Le charisme de la paternité

Ainsi vit l’Église. Le père, ou les pères, sont ceux qui se soucient du peuple de Dieu. On peut même dire qu’ils sont des témoins, ou des exemples de la paternité divine. Comme le faisait saint Jean Chrysostome, ils passent des nuits en prière pour leurs enfants. Le souci de leurs enfants, qui sont d’ailleurs plutôt les enfants de Dieu, ceux qui ont, par le saint baptême, reçu le Père céleste comme leur propre père, prend sur leur sommeil. Ils les nourrissent du pain de la parole divine en célébrant l’eucharistie et ils prêchent cette même parole par l’Esprit du Père. Bien plus, ils donnent l’exemple, par leur sainteté et la pureté de leur vie, par leur délicatesse, leur tendresse et leur amour. Le charisme de la paternité était déjà chez les saints apôtres, comme l’atteste saint Paul.

La tradition apostolique

Il y a toute une continuité de la personne divine du Christ, image parfaite du Père, aux apôtres et, par eux, à ceux à qui ils imposèrent les mains, les évêques qui, de génération en génération ont transmis jusqu’à nous de façon orale et écrite l’exemple, la vie et l’enseignement de Jésus Christ. Ainsi les saints Pères forment une chaîne ininterrompue qui relie chaque baptisé au Christ, et cette chaîne est appelée tradition apostolique, c’est-à-dire transmission, comme l’a bien expliqué saint Irénée. Bien entendu, nous avons, par le saint Esprit, une relation directe, une « ligne directe », avec le Père céleste, et cette ligne est la connexion par l’Esprit de communion ; elle est également la connexion qui se fait par le pain de la parole que nous donne le Fils et que nous consommons dans chaque célébration liturgique.

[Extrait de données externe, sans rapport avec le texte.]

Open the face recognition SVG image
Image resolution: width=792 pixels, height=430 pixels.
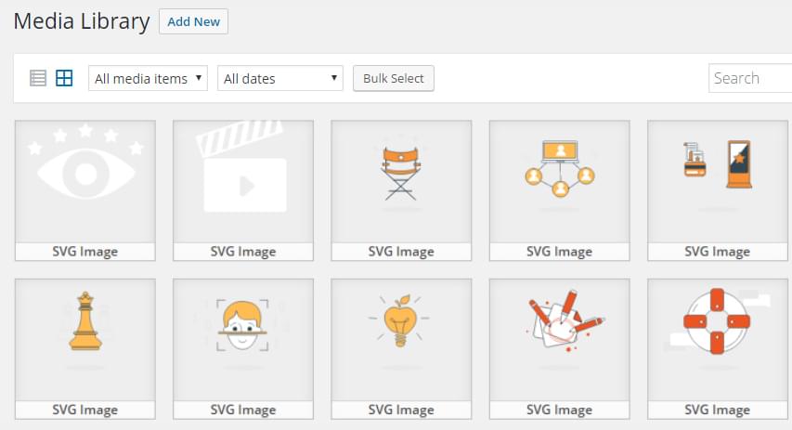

L’enseignement du Ressuscité

La tradition des Apôtres et des Pères est la force des chrétiens, parce qu’elle constitue, non une théorie, mais une expérience continuellement confirmée de l’amour de Dieu pour l’humanité. Notre culture évangélique est la culture patristique, parce que les Pères ont gardé l’interprétation juste que le Christ leur a laissée de ses propres enseignements. Saint Basile dit que c’est au cours des quarante jours qui suivirent la Résurrection que le Christ, apparaissant tous les jours, a transmis ce précieux dépôt de sa sagesse et de la façon dont Lui-même, en tant que Fils de Dieu, entendait la pensée du Père. Pensons à tout cela, quand nous disons : « par les prières de nos saints Pères… ».